Media often portrays suicidal actions and suicidal thoughts as a clear indicator that a character they want to add "depth" to is suffering from a mental illness. Shows that surround themselves on this value, that people would rather be dead, and show the other characters suffering do not paint a clear picture. I imagine by now, you have heard of 13 Reasons Why, a book turned TV series. Take it from me, that show paints suicide in a better light than it is, glorifies it, encourages ending your life when no one is listening. Many people, especially young people, find their role models in media. By glorifying suicide, many people might accept these thoguths and choose to end their lives via suicide instead of embracing their support system and getting help.
Don't blame yourself.
My suicidal thoughts were rarely (if ever) brought on by someone specific. It was rather a collection of bad things that weighed on me and lasted over days that encouraged these thoughts in my head. It was feeling that I was at my lowest point. Blaming yourself makes you part of the problem. Be supportive. You are not the victim because I am struggling.
We are not weak.
These thoughts that plague our minds do not make us weaker than someone who has never struggled with suicidal thoughts. In fact, we are strong, because often we are forced to go on living our day as normal because people have associated a stigma with mental illness. We often hide our thoughts and put on a brave face. We are not weak.

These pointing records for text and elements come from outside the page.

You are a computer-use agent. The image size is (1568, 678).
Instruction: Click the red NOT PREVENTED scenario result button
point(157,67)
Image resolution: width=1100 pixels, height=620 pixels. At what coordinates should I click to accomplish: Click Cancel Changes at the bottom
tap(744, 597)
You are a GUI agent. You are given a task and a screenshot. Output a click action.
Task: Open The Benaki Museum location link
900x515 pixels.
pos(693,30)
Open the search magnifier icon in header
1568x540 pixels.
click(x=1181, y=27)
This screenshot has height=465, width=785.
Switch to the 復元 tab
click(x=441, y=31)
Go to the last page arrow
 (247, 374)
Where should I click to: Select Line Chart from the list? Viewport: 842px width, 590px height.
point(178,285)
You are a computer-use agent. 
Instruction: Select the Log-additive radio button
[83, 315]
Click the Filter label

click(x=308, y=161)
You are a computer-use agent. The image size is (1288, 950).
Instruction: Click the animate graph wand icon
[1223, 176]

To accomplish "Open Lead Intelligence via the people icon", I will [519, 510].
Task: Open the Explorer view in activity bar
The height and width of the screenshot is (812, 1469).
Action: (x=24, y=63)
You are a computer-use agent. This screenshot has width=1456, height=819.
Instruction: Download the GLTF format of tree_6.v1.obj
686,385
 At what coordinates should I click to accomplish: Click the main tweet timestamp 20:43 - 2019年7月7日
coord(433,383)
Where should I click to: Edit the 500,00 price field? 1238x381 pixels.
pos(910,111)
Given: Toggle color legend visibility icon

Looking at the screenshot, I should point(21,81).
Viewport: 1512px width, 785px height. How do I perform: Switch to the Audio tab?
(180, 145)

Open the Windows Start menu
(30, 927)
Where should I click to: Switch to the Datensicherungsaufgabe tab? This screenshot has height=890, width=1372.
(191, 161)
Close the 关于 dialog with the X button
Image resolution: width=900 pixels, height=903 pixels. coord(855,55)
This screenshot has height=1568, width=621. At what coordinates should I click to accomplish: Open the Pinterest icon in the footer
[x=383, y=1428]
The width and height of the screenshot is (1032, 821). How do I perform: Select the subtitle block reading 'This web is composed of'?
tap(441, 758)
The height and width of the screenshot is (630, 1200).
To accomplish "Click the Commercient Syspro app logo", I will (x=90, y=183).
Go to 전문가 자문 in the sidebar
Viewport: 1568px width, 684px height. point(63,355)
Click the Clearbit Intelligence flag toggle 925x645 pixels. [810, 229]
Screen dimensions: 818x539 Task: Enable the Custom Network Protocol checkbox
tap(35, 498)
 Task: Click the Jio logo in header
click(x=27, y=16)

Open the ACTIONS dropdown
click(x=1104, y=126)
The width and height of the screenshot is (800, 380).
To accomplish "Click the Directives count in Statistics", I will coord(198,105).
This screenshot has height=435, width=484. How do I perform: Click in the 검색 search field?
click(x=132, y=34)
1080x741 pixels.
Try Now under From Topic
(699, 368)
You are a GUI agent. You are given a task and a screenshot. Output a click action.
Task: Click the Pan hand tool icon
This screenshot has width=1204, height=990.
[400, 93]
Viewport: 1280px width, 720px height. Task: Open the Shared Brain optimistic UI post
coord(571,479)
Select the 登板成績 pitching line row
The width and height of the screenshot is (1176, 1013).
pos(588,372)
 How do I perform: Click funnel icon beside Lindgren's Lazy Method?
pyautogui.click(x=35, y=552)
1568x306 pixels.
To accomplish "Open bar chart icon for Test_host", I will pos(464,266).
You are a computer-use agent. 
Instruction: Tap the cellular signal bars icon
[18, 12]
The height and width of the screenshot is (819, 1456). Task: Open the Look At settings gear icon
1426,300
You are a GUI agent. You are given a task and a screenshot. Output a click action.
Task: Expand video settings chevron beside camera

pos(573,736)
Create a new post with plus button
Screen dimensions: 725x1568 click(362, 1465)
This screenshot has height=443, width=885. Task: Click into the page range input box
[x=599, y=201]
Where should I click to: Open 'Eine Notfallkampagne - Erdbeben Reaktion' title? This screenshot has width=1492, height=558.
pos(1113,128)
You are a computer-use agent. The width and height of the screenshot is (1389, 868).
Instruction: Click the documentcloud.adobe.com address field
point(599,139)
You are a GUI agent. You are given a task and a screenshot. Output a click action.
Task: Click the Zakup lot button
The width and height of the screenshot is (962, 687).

Always check on your strong friend.
When I was struggling with suicidal thoughts, I was also helping someone else through their struggles. Many people didn't know I was struggling because I was so busy focusing on other people. No one thought to check on me because I was busy checking on other people. Sometimes the seemingly put together and strongest people have the darkest thoughts.
If you are reading this and you yourself are struggling with suicidal thoughts, please consider getting help. I myself, have only recently looked into getting help, and have struggled for four years with these invasive thoughts. I won't tell you that you need help, only suggest that getting help might prove to be beneficial in the long run. Stay strong.
If you are struggling with suicidal thoughts, call 1-800-273-8255.